James was adamantly against this war, arguing it was just imperialism being played out. He didn’t want the sons of England or son’s of Germany dying in a pointless war, and he certainly didn’t want sons of Ireland dying for England’s pointless war. Under a call of “Neither King nor Kaiser” James decided now was the time to organise for freedom. Along with nationalist groups like the Irish Volunteers and Irish Republican Brotherhood, Connolly plotted a rebellion. In the ultimately doomed Easter Uprising Connolly’s organisational prowess came to the forefront again. As Commandant of the Dublin Brigade, he had a massive sway over the entire rising. Not only did he show genius in planning but he again and again put his life at risk to make sure his men were safe. With only 9 men in his garrison actually dying, his efforts were not for nothing. But despite these valiant efforts James himself was fatally wounded. Out of commission while getting treatment for his wound, he nevertheless remained the brains behind the uprising, organising patrols, reinforcements and resupplies even as doctors worked on him.

 

Eventually the writing was on the wall, and James, along with the other leaders of the rebellion agreed to a surrender. Unwilling to continue a doomed fight that would cost the lives of his men he would say his line “Don’t worry. Those of us that signed the proclamation will be shot. But the rest of you will be set free”.

 

A few days later, on the 12th of May 1916 the British state executed Connolly by firing squad. So afraid of what he represented they would tie a dying man to a chair, shoot him and then bury him in an unmarked mass grave. This act would turn many who had been neutral on the issue against the British state, both in Ireland and the rest of the world.

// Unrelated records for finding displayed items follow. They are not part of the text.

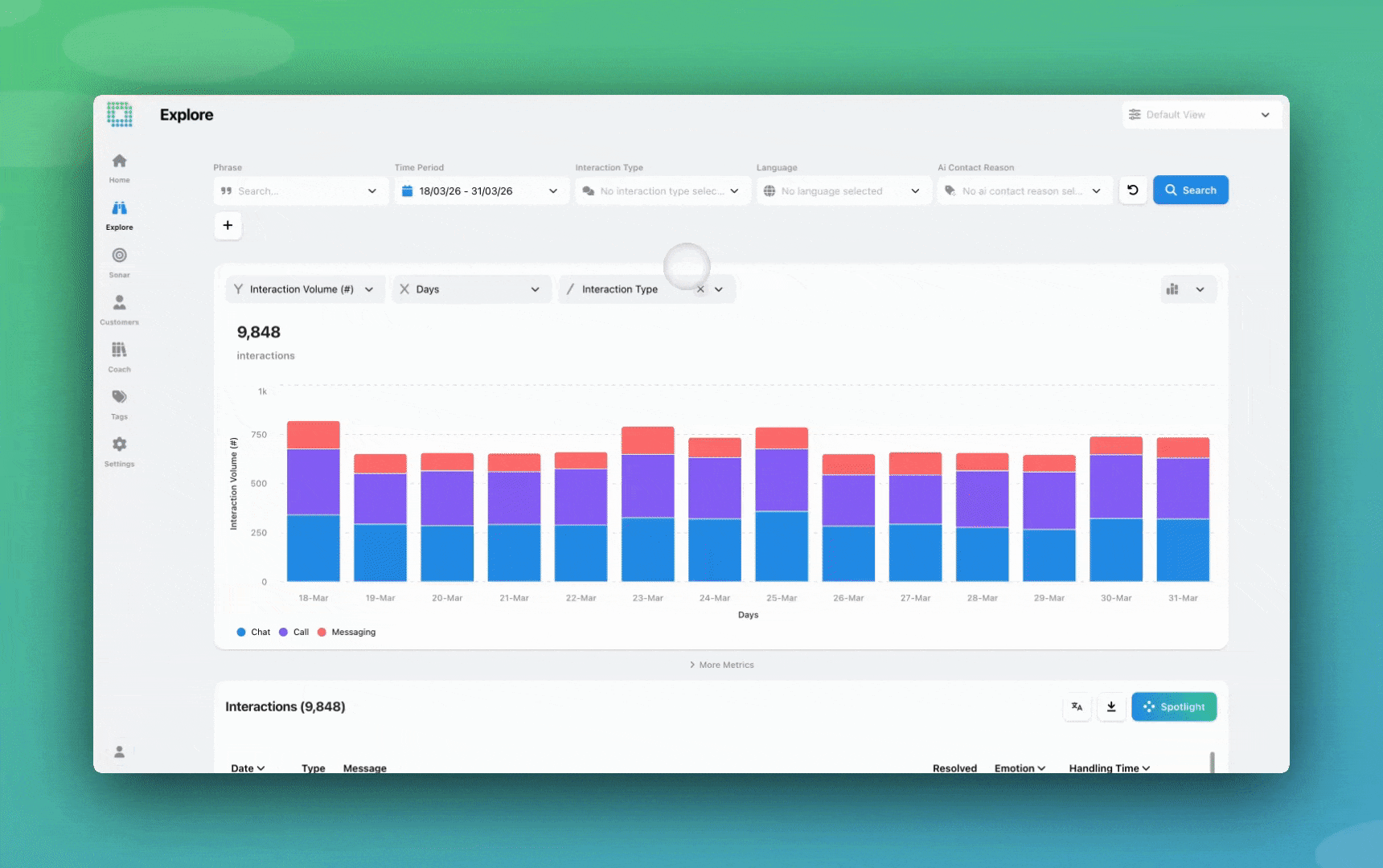Expand the More Metrics section
Image resolution: width=1383 pixels, height=868 pixels.
721,665
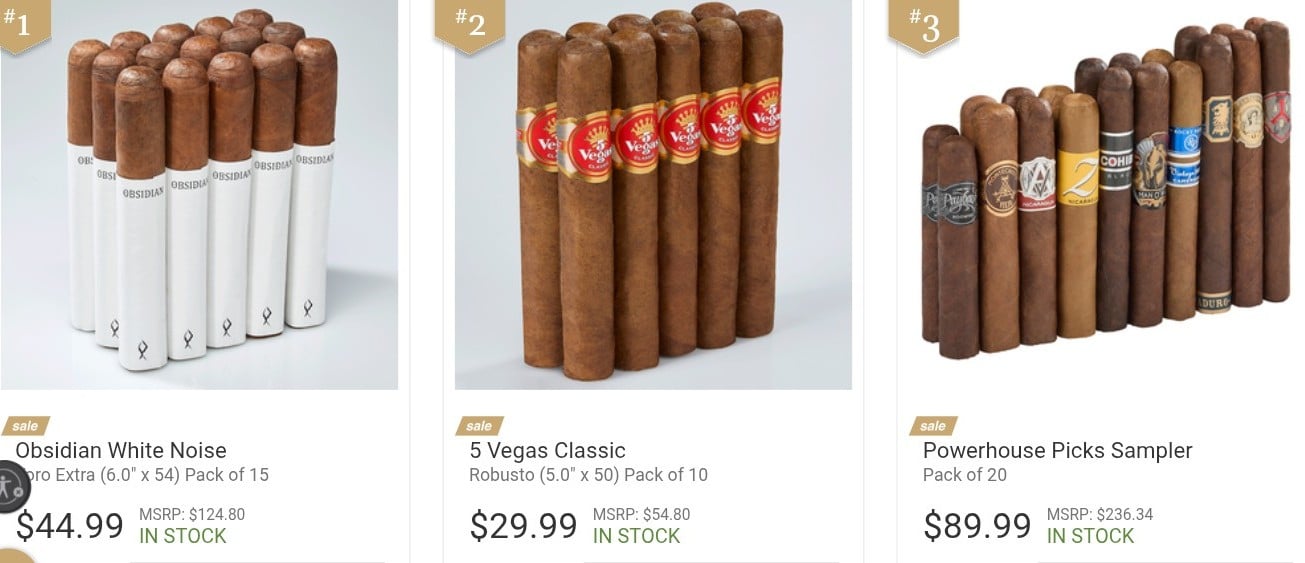Click the $44.99 sale price
The height and width of the screenshot is (563, 1305).
pos(70,525)
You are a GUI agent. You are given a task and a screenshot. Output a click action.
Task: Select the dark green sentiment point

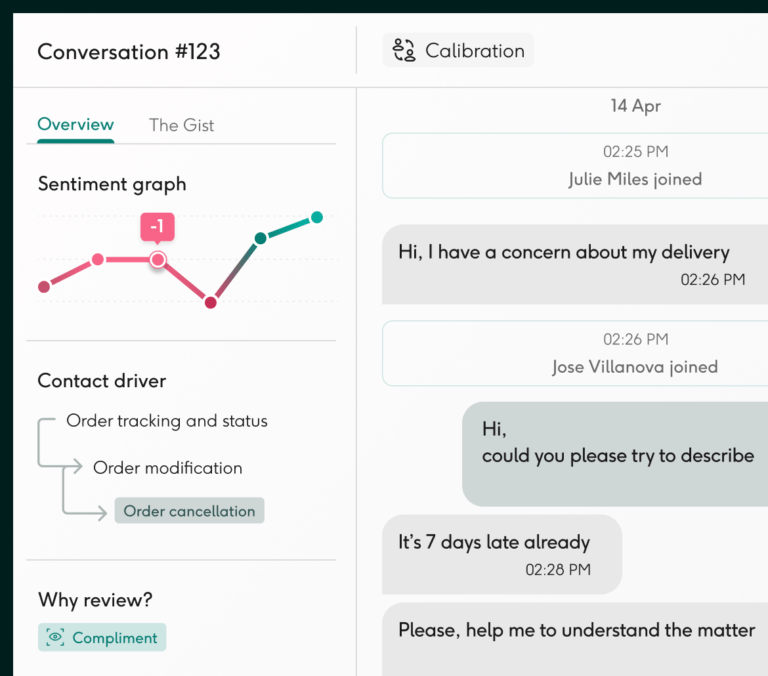click(261, 239)
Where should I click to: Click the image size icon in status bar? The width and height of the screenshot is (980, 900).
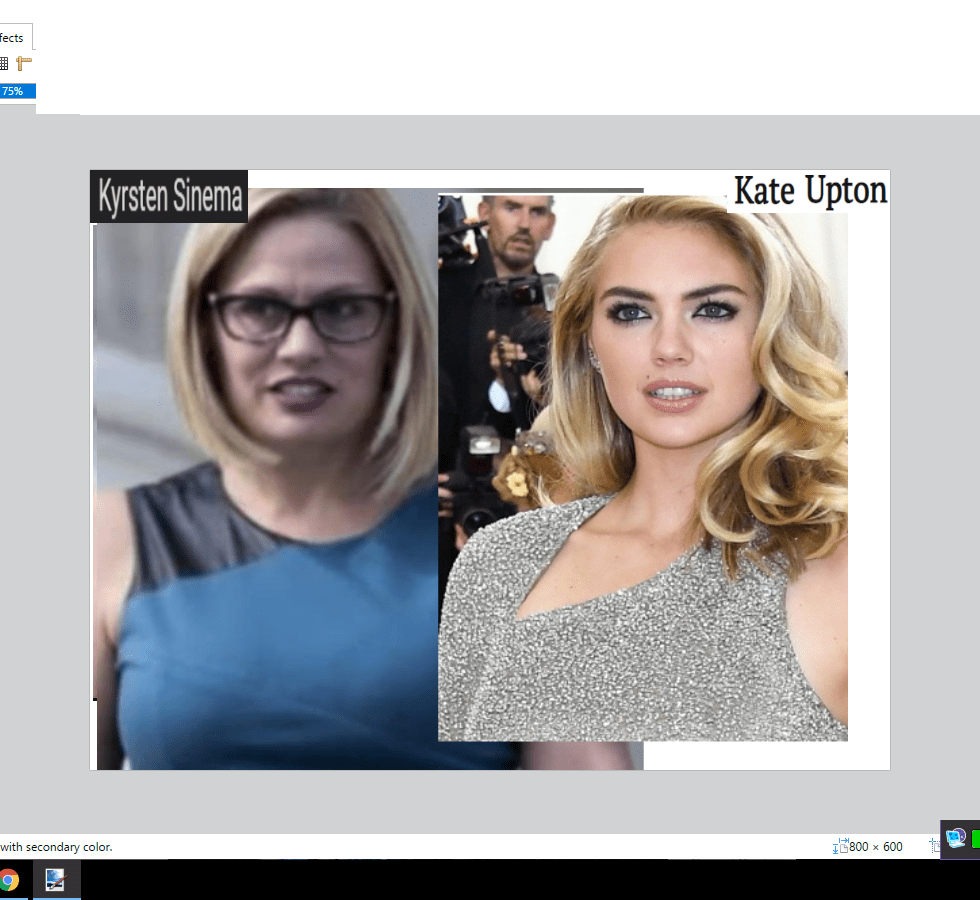click(839, 846)
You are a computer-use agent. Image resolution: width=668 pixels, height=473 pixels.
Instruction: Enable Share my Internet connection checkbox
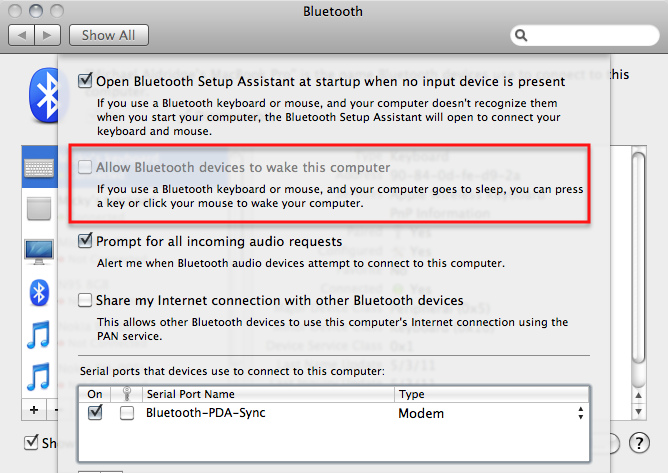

James Connolly never lived to see his life’s work, but eventually Dublin would be free from British rule, and the role James played as an organiser and his martyrdom were important steps on that long path to freedom.

 

How do we judge James’s impact? When we look at Connolly’s legacy do we look to Ireland today as a measure of the man? Nationalism, or at least national liberation, was a big part of the man’s outlook on the world. Considering he gave his life for this cause it’s fair to say it was something he held deeply. This is not to say his syndicalist, internationalist ideals meshed with this part of his politics easily. He flirted with Esperanto, a communal European language, and did believe in the need for a universal language. While he did support the reintroduction of the Irish language he viewed capitalism as a far more pressing threat to the Irish than the English language, after all, he said “You cannot teach starving men Gaelic”. Further still he painted Daniel O’Connell, widely held as a hero by nationalists not as a liberator of the Irish but instead an enemy of the working class. 

 

Ireland, at least part of it, stands independent, but you cannot argue that James achieved the syndicalist paradise he had envisaged all those years ago. After his death figures like Éamon de Valera rose to prominence, and left a much deeper impact on the Irish political landscape than Connolly would have liked. Courageous Syndicalism instead was replaced by cynical Conservatism, with the Republic being left to choose between two different cheeks of the same Tory arse in Fine Gael and Fianna Fáil. A quote that always sticks with me from Connolly is “Nationalism without Socialism is only national recreancy. It would be a declaration that our oppressors had succeeded in inoculating us with their perverted conceptions of justice and morality, and no longer needed an army to force them upon us.”. Looking at Dublin’s transformation into a petty kingdom of landlord despots, it’s hard to imagine Connolly being happy with the state of Ireland today. 

 

James, I would argue, left a far deeper mark on the traditions of the European left. He stands as a rare figure broadly praised by all major branches of leftist tradition, somewhat like Rosa Luxemburg. Lenin, on greeting James’s son after his father’s death, said that he had held Connolly as head and shoulders above the rest of his contemporaries in the European socialist movement, and Glasgow’s own James McLean cited Connolly as an inspiration for his own trade unionist movement.